Prélude en forme de petite énigme d'histoire culturelle. Comment la Sensverina peut-elle connaître, et citer en exemple à Fabrice, le Polyeucte (Poliuto) de Donizetti, mis en répétition à l'Académie Royale de Paris en janvier 1840 et représenté pour la première fois le 10 avril 1840 1, soit un an après la naissance éditoriale de notre duchesse de papier, chez Ambroise Dupont, le 6 avril 1839 ?

" Je suis convaincue que si un empereur Decius revenait au monde, il [ l'archevêque Landriani ] subirait le martyre comme le Polyeucte de l'opéra qu'on nous donnait la semaine passée."2

Comme souvent en cette matière, la solution se trouve non pas dans la divine intuition de l'héroïne, mais aux tomes III et VI du monument biographique du belge Fétis, aux articles Donizetti et Nourrit 3.

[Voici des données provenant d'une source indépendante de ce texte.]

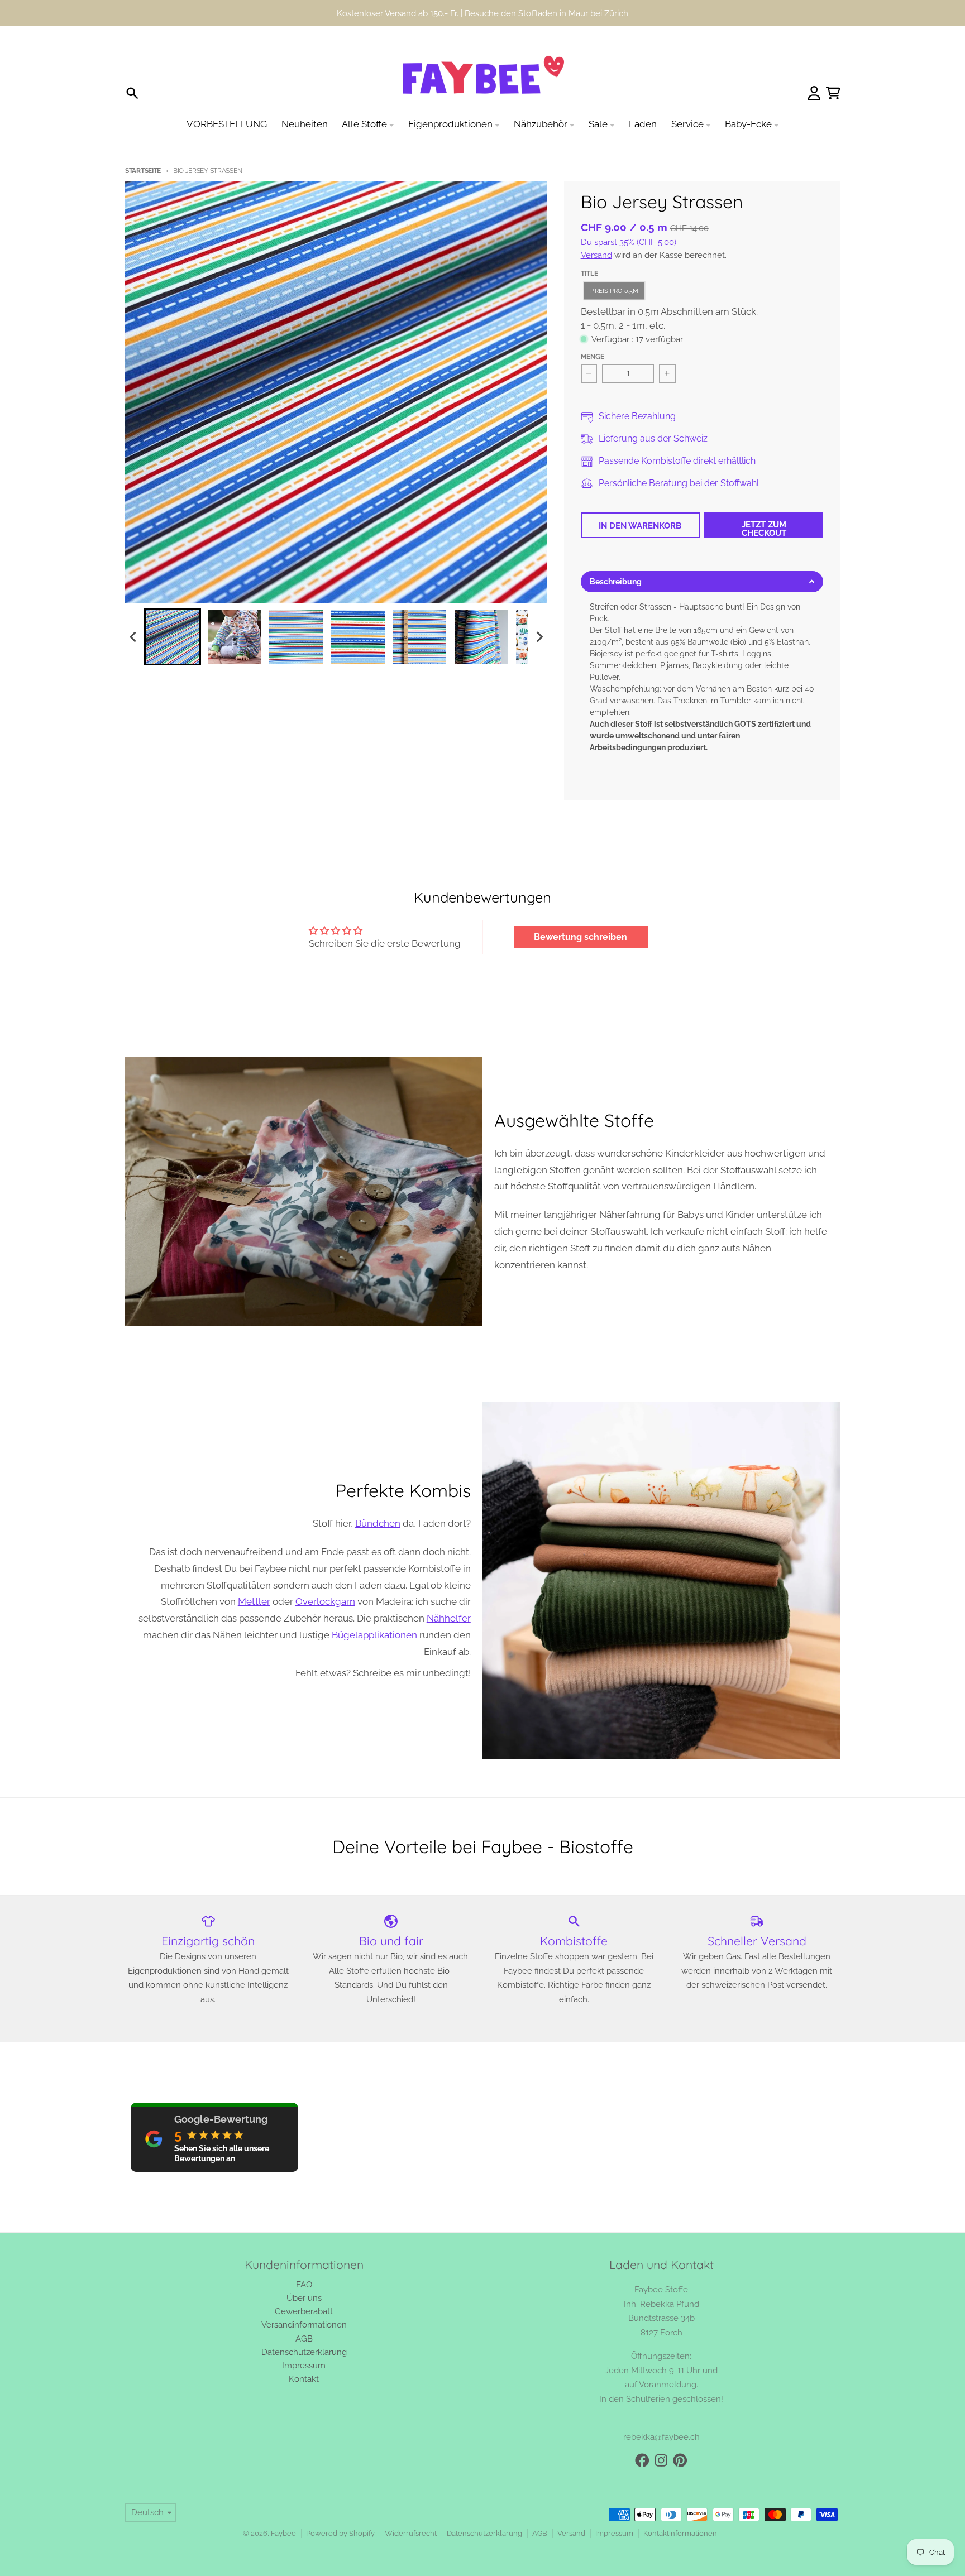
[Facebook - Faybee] (642, 2460)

" Ce fut à la même époque [1836-1838] qu'il composa pour Adolphe Nourrit (voyez ce nom) la partition de Poliuto, ouvrage sérieux dont le chanteur avait indiqué le sujet, d'après le Polyeucte de Corneille. La censure napolitaine n'ayant pas autorisé la représentation de cet opéra, auquel le compositeur attachait plus d'importance qu'il n'avait l'habitude d'en accorder à ses productions, il en éprouva une vive contrariété qui lui fit prendre la résolution de quitter Naples pour se rendre à Paris. Il y arriva dans les premiers jours de 1840. "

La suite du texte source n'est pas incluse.